Это продолжается минут пятнадцать. Наконец король говорит: хорошо, коли того требует благо страны, я приму Шапюи, мы продолжим переговоры, видимо, мне придется проглотить все личные оскорбления.
Норфолк подается вперед:
– Считайте это микстурой, Генрих. Она горькая, но, ради блага Англии, не выплевывайте.

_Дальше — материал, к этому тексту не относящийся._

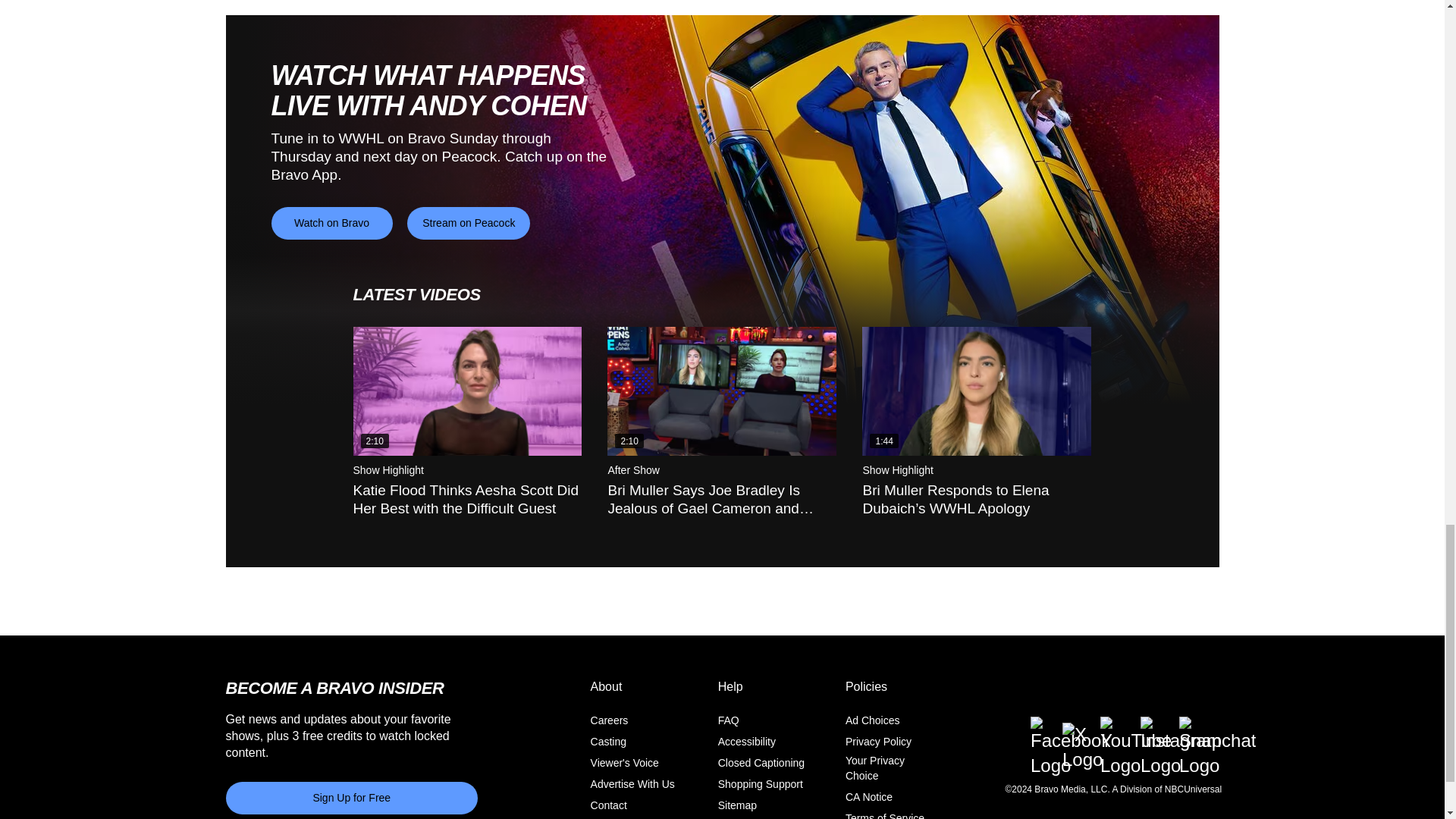
Advertise With Us (633, 784)
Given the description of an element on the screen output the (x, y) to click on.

От темы врачей разговор естественно переходит к замужеству леди Марии. Куда бы король ни переселил дочь, та продолжает сетовать на дурной воздух, скудную пищу, невозможность побыть одной, на боли в суставах и в голове и общую подавленность духа. Врачи говорят, что здесь помог бы мужчина. Когда жизненные соки в молодой женщине закупорены, она теряет аппетит, бледнеет, худеет и чахнет; брак дает ей занятие, и она забывает про мелкие хвори; ее матка пребывает в довольстве и на своем месте, а не блуждает по всему телу, вызывая всевозможные болезни, как учит нас Гиппократ. Если же нельзя выдать Марию замуж, ей надо хотя бы помногу ездить верхом, что для девушки под домашним арестом крайне затруднительно.